# [EXERCISE]
Note each line in the data below that holds "Uncheck", and copy it.

━━━━━ PROVIDED DATA ━━━━━

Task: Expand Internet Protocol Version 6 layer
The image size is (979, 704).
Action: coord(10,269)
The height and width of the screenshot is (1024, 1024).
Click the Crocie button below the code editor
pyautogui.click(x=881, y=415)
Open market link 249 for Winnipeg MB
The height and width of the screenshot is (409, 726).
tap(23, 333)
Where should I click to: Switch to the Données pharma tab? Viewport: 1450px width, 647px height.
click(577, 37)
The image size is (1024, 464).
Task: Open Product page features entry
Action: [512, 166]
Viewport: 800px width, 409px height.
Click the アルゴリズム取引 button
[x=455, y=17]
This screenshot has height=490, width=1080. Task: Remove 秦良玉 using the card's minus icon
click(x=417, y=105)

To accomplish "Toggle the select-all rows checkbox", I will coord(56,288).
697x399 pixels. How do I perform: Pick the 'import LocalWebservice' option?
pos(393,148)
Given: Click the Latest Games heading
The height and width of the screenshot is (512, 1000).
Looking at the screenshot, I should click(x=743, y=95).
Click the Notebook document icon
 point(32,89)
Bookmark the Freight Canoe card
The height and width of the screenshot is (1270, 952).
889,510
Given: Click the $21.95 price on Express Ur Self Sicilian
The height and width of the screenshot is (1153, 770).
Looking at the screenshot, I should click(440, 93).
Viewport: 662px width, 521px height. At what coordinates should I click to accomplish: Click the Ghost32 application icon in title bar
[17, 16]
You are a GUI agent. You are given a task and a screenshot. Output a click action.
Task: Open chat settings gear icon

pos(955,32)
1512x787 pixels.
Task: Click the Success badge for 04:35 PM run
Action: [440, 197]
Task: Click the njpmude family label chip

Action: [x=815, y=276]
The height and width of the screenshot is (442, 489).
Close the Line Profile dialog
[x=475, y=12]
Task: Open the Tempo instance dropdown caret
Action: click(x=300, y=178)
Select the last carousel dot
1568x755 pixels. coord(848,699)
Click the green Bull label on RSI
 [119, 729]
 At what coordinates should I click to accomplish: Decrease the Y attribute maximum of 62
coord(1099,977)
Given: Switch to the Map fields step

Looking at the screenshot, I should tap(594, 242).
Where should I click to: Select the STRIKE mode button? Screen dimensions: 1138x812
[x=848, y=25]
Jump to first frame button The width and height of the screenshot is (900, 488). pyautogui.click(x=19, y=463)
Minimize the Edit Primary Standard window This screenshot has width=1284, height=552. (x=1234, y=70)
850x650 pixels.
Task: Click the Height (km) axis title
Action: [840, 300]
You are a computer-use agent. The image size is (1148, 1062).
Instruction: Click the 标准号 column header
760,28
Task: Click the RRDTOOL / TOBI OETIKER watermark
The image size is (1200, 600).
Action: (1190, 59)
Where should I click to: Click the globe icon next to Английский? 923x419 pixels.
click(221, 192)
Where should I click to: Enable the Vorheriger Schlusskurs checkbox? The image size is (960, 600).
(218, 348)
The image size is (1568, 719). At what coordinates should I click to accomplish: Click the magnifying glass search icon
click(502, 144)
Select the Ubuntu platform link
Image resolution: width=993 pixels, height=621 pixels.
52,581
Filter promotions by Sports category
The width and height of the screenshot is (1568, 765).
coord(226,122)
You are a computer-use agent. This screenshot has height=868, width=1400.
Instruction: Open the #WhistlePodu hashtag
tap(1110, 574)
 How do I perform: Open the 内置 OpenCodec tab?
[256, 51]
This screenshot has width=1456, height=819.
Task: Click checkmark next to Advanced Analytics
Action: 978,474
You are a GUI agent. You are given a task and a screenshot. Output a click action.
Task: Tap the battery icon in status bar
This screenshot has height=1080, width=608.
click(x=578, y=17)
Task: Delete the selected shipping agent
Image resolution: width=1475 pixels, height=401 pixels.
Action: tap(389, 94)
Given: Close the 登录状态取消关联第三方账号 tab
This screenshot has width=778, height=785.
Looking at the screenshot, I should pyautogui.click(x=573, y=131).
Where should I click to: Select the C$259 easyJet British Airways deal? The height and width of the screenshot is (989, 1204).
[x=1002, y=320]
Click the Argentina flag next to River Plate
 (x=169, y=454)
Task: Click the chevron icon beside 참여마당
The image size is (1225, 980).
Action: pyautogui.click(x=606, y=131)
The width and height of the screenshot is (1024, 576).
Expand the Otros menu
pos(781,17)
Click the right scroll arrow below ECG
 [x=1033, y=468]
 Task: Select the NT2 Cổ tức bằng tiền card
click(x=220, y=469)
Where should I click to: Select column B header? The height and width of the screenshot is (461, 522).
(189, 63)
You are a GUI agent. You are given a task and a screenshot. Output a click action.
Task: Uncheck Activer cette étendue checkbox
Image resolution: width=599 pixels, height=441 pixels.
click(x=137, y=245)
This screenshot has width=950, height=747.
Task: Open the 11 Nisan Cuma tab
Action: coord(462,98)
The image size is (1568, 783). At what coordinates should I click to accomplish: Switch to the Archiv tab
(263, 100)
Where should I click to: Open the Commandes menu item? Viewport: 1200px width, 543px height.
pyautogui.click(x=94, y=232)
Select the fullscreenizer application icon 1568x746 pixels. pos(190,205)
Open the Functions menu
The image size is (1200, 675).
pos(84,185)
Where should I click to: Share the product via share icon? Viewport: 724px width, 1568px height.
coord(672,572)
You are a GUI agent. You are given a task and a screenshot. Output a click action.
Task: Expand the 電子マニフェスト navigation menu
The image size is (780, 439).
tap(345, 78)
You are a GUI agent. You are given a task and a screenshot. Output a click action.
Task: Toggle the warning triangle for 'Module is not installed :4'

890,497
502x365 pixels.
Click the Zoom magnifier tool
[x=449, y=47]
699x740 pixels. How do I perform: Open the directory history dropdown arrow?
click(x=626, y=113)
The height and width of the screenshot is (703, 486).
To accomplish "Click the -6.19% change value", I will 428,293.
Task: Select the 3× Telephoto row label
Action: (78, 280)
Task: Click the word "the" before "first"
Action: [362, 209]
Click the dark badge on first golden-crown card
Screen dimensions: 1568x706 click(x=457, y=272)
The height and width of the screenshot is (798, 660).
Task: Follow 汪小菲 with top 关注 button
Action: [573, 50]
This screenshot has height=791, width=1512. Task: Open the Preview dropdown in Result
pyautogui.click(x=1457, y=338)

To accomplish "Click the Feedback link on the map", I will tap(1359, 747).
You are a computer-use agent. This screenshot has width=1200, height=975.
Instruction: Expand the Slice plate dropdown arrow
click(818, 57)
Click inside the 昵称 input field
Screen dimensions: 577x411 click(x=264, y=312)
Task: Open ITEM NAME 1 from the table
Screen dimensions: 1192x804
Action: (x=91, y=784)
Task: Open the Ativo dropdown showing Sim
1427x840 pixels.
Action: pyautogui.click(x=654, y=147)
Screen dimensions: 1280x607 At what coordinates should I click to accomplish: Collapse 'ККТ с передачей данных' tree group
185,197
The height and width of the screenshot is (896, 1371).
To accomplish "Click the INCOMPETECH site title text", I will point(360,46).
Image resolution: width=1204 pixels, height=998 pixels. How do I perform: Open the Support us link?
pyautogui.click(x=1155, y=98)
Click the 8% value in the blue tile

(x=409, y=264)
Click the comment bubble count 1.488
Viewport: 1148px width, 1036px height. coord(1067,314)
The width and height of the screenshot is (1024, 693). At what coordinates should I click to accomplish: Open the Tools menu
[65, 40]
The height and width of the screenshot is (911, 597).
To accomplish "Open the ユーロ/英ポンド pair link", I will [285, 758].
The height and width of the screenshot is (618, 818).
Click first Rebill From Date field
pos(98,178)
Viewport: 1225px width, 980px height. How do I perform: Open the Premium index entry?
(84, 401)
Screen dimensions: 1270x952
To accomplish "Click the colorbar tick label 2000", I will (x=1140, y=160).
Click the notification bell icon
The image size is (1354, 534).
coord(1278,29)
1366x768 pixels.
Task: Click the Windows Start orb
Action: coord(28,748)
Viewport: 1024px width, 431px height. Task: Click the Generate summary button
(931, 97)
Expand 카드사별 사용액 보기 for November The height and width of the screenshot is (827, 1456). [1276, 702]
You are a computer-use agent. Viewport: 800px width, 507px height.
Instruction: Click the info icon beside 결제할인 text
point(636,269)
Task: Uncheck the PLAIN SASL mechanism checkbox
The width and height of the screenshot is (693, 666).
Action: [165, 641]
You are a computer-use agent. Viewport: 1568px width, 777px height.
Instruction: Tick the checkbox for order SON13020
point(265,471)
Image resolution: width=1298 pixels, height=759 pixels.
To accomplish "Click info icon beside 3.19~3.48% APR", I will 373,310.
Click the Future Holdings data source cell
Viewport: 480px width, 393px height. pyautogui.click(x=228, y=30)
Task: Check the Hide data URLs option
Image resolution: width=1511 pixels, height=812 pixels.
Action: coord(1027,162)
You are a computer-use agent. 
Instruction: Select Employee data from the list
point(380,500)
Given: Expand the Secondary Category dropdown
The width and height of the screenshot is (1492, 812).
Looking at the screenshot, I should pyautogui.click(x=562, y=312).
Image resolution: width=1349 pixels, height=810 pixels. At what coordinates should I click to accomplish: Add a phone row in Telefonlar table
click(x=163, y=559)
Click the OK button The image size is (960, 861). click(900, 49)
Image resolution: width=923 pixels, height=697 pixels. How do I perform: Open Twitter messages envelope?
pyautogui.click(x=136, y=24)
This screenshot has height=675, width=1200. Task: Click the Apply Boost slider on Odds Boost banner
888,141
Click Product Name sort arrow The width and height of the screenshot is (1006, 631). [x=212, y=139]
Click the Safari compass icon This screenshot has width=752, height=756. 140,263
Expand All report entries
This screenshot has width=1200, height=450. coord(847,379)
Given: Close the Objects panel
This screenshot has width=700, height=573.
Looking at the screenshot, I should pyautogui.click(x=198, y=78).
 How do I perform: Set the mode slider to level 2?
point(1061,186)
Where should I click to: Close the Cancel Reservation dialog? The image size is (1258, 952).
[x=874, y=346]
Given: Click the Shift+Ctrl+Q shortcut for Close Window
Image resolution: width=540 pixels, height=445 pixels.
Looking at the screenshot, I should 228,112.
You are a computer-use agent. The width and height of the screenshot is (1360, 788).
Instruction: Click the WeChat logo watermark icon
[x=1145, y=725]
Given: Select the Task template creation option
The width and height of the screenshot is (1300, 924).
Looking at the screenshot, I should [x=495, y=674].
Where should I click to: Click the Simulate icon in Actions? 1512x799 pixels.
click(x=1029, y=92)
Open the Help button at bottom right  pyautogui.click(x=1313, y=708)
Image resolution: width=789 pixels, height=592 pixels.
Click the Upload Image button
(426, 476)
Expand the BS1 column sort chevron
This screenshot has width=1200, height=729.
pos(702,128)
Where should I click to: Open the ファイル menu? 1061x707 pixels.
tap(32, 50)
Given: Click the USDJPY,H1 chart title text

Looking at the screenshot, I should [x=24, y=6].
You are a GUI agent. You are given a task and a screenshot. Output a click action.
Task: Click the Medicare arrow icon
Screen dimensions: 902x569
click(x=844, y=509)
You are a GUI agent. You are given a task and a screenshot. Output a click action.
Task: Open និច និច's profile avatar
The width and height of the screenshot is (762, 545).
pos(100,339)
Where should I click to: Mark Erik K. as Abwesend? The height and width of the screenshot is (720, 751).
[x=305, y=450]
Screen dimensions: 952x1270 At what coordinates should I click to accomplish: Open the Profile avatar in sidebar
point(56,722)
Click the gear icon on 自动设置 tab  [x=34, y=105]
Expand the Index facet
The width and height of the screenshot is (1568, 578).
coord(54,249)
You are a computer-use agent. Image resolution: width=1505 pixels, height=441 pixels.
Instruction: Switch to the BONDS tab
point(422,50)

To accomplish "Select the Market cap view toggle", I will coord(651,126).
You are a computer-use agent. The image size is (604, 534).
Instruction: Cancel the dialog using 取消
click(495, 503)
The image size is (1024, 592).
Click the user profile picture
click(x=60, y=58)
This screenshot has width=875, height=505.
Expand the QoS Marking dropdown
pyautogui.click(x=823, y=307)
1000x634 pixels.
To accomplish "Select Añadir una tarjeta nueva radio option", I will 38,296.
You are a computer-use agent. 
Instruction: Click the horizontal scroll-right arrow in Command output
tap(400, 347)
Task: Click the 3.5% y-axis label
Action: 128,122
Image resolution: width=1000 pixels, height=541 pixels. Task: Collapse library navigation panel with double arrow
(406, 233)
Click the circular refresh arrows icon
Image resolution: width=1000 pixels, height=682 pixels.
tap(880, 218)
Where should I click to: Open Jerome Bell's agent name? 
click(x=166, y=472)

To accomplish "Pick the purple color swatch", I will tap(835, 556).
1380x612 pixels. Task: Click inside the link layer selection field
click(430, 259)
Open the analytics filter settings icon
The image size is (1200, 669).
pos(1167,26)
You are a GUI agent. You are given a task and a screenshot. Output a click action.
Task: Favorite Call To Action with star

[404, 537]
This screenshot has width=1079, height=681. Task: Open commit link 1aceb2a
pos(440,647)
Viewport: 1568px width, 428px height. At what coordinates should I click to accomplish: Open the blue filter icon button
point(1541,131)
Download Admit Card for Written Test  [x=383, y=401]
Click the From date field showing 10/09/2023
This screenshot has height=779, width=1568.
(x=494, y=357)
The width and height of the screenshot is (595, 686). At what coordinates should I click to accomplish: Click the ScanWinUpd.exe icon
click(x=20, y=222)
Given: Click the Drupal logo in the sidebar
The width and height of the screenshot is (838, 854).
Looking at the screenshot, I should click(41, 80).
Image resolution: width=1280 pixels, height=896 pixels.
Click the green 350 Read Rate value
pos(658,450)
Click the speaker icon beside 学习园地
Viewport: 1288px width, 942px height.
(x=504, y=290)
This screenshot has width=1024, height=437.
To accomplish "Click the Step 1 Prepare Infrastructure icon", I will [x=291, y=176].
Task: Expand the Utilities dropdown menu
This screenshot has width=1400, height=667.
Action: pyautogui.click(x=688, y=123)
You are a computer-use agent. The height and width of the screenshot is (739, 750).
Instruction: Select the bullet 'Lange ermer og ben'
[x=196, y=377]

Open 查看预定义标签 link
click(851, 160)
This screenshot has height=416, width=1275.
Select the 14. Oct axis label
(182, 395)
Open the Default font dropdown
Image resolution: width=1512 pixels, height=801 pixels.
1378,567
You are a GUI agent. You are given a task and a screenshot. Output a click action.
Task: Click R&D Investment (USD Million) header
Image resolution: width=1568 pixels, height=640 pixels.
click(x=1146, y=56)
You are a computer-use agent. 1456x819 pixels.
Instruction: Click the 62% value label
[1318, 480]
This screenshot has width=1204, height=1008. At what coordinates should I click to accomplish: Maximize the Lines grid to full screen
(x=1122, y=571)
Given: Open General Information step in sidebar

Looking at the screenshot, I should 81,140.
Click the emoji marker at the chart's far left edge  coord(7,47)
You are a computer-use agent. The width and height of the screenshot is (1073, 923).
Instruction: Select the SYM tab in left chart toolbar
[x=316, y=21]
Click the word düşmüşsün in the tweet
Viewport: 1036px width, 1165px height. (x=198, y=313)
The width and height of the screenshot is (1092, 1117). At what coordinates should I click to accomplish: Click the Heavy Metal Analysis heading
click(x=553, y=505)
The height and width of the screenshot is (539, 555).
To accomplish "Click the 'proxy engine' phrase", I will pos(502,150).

━━━━━

# [ANSWER TO THIS TASK]
Task: Uncheck Activer cette étendue checkbox
Task: Uncheck the PLAIN SASL mechanism checkbox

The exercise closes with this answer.